Resumo


 

Integra

A grande deusa lusíada é a saudade. Não do pretérito, mas do que há de vir. “O futuro é a aurora do passado”, proclamou Teixeira de Pascoaes (1877-1952).
Para onde te levam os ventos desta era? Que fará de ti o grande escultor que é o tempo? Creio que continua a haver em ti bom senso; mas anda escondido, com medo do senso-comum. Não me sinto bem com o rumo que te impuseram e aceitas impavidamente, como se a rota seguida não tivesse nada de ruim. Não seria sensato abrirmos o Livro do Desassossego, mesmo sabendo que “há barcos para muitos portos, mas nenhum para a vida não doer”? Isto pede correspondência nas determinações e ações.
São a qualidade, a alma, a paixão e a emoção dos professores que fazem a diferença na habilitação dos estudantes. Tais grandezas não se medem; sentem-se. Os números não servem para avaliar a função e a proficiência pedagógicas.
Liberta-te da insensibilidade e insanidade dos burocratas, contabilistas e gestores que se instalaram na cabine do comando e matam, nos docentes, discentes e funcionários, os genes da dedicação, motivação, inovação e criatividade. Coloca no centro da agenda as questões do ensino e da formação.
O balanço, por mais que desejasse, não logra ser risonho. Ele constitui o hemograma do inconformismo obrigatório e do pessimismo realista no tocante ao antes, ao agora e ao porvir. Recorro a Miguel Torga (Diário VII) para o fundamentar: “É fatal nesta pobre terra começarmos todos por ser revolucionários e acabarmos todos em académicos (…) Cada geração que chega vem, naturalmente, possessa de desígnios subversivos. Mas como daí a pouco tempo verifica que também ela não fez nada, que falhou, que envelheceu, acomoda-se e põe-se a justificar o que a princípio combatia.

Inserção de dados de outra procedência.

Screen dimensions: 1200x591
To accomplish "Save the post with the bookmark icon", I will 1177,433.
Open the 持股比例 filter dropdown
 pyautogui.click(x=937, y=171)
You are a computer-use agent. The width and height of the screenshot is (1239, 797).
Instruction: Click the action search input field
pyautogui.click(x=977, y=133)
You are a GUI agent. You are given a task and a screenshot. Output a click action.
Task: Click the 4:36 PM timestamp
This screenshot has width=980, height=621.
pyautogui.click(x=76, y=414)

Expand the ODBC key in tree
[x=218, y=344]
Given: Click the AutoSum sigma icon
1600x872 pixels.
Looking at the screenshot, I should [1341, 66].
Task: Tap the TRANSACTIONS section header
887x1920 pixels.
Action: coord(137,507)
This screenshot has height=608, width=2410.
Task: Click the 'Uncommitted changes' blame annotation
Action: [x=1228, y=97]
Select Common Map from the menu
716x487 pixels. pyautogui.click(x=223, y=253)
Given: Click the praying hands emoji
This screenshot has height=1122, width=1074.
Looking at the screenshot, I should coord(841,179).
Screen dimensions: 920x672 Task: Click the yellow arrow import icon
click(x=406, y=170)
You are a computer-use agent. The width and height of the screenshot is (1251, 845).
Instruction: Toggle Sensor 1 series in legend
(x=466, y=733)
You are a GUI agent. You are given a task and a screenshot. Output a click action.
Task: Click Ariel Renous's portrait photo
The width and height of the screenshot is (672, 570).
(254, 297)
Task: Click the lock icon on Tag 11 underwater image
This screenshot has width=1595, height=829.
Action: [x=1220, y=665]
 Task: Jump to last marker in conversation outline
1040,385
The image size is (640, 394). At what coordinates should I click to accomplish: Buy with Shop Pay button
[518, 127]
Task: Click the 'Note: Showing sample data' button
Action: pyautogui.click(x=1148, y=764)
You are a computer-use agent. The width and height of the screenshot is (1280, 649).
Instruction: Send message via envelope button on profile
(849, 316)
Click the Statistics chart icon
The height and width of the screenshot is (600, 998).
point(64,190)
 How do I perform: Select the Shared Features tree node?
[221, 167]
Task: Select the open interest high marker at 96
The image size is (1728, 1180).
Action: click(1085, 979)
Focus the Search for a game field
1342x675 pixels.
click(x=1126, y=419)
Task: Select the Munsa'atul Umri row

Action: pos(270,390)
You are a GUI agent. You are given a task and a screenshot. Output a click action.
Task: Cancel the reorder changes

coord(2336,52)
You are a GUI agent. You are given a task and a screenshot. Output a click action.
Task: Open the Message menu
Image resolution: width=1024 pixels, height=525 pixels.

Mudam-se os sinais aos manifestos de outrora, e os ímpetos juvenis passam a mesuras senis.”
Eis a descrição perfeita, tecida como luva, da atitude prevalecente numa larga fatia do povo universitário! Sócrates (ca. 469-399 a.C.), o filósofo da maiêutica, afirmou que não ensinamos nada a outrem; o melhor que conseguimos é tentar ensiná-lo a pensar. A isso acrescentou que a vida sem reflexão não vale a pena ser vivida. Sublinhe-se que uma vida refletida não é pera doce; é um fruto colhido por poucos.
Essa tarefa dignificante da docência é impossível de ser cumprida por quem não sabe, nem gosta de pensar. Tal e qual como confiar à raposa a guarda do galinheiro! A aversão à reflexão, ao pensar e compreender, e a recusa em ver a forca, erguida à sua frente, são confrangedoras e fechadas à esperança de ressurreição. A academia inclina-se mais para a cumplicidade do silêncio e omissão do que para o protesto e intervenção. Não se afigura disponível para erguer o pendão das exigências e da responsabilização. Prefere ser distraída e entretida. O deixa-andar e a espera de um salvador expressam a conduta interiorizada. Para desgraça geral, a ‘coisa’ está feia, o céu carregado de nuvens e o sol encoberto. Não há luz no horizonte!
Annah Arendt (1906-1975) acusa e corta com fio de espada: “Em nome de interesses pessoais muitos abdicam do pensamento crítico (…) Abdicar de pensar também é crime.”
Os académicos estão obrigados à responsabilidade social. Porquê? Porque, assevera Noam Chomsky, têm condições para denunciar as maquinações, mentiras e intenções ocultas dos governantes e poderosos. Do que se trata? É deveras simples! Não devem imitar Mefistófeles, celebrar pactos com o diabo, renunciar a nobres sentimentos (amor, compaixão, solidariedade, tolerância), assistir quedos e mudos à incubação da serpente do mal, aceitar o exercício efémero do poder terreno e a danação eterna, a satisfação de ambições a qualquer preço, incluindo a queda nos tenebrosos abismos da perdição.
Tinha atravessada na garganta esta espinha; acabei de a retirar. Alivei o coração e a alma, e desobriguei a consciência. Disse-te o que vejo, com toda a franqueza. Sinto-me apaziguado e tranquilo. Semeio as mágoas no vento de dezembro, para que as espalhe e delas floresçam camélias. Quem sabe, Jano trará um 2021 com cara auspiciosa!
Não deites fora estas cartas. Peço-te que pares e reflitas um pouco. Se o fizeres, mesmo que não me respondas, o intento valeu a pena.